Inside

Josh
3 min readDec 4, 2021

He’s tall and I’m short, and I don’t sing quite so well, but otherwise there was an unnerving amount of myself to see in Bo Burnham’s chronicle of his year indoors. I too spent most of the last year in a box room surrounded by tech kit. I too took the opportunity to grow a dubious beard that didn’t suit me. And I too used the lockdown period to shepherd a big long meandering video project through to its conclusion. I even, unknowingly, made a sock puppet.

It wasn’t the most difficult pandemic experience, and in many ways it’s the preferable one — the ability to seclude oneself, to work from home, to live in a box like that, is a privilege not everyone shares. But that doesn’t mean it’s fun, or a natural state of being. I don’t live in as grandiose a house as I’m sure the international celebrity Bo Burnham does, but I spent the year of lockdown being able to work in one room, relax in another, and sleep in a third — this too is a privilege. I was able, as Burnham surely was, to go for walks in the local area — another privilege by no means universal.

But these advantages don’t — or rather didn’t — free me, or presumably Burnham. They mitigate. They are things everyone ought to have access to even if not everyone does. But they don’t free you from the weight of boxing up your life, of not seeing your friends and loved ones, of attaching a risk assessment to every human interaction.

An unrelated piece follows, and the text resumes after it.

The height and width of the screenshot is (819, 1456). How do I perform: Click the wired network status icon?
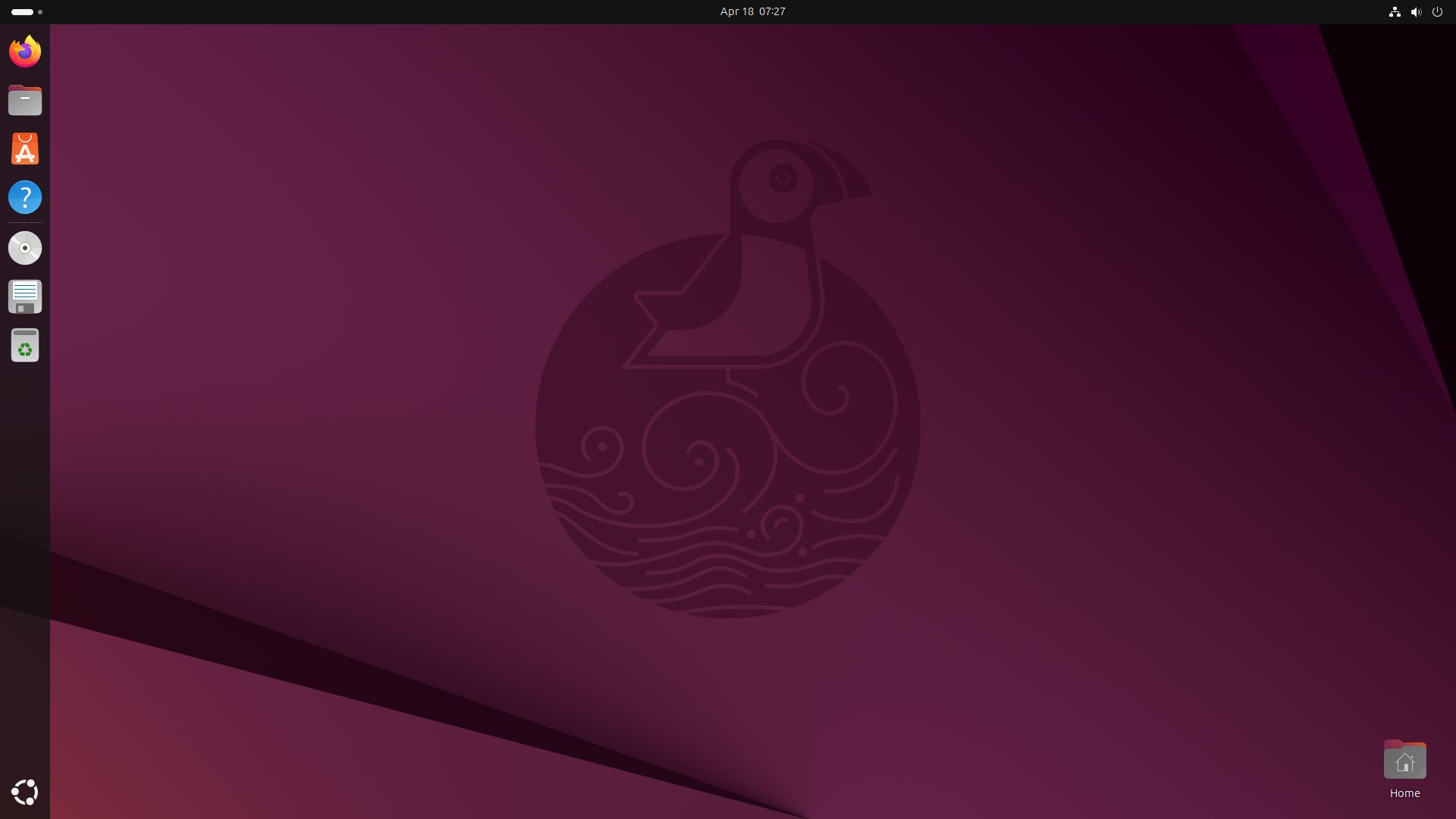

Unlike Bo Burnham, my video project didn’t start during the pandemic. My video project started in 2017 when I was writing up my PhD thesis. Again, I had very good fortune in being able to do a PhD and very good fortune in being able to see it through to its conclusion. But that conclusion was a miserable experience. Finishing a thesis (for me, I guess) was working twelve hours a day for weeks on end in near-complete seclusion, chasing a goal that ultimately becomes only relevant to you. I put my personal belongings in storage and moved back to the university; I imagined packing up elements of myself and putting them in storage too. Hobbies, interests, friends — all in cardboard boxes and up on a shelf.

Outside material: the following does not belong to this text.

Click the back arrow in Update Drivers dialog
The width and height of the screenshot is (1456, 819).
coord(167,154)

It took a long time to unpack everything again. Some things may never have come back, forgotten deep in a mental storage locker. And some new things learned in that time have proven difficult to shake. But for COVID, and lockdown, this prepared me — somewhat. Putting things back in boxes, and getting them out again when safe. Taking solace in online relationships when interacting in person was unavailable. And taking the opportunity to finish my video project.

All of which is to say, I found ‘Inside’ far too familiar to comfortably assess. Burnham’s ticks, Burnham’s fixations — shots of his head on a pillow, shots of himself in his pants — Burnham’s packaging of unfinished thoughts, unfinished gags, unfunny songs representing his choking inability to find solace in creativity. These all have an intensely personal response in a way that would make saying “Oh the internet song was funny” seem beyond facile.

Following Stewart Lee, who Burnham occasionally channels in this: ‘Was it funny?’ ‘No, but I agreed the hell out of it.’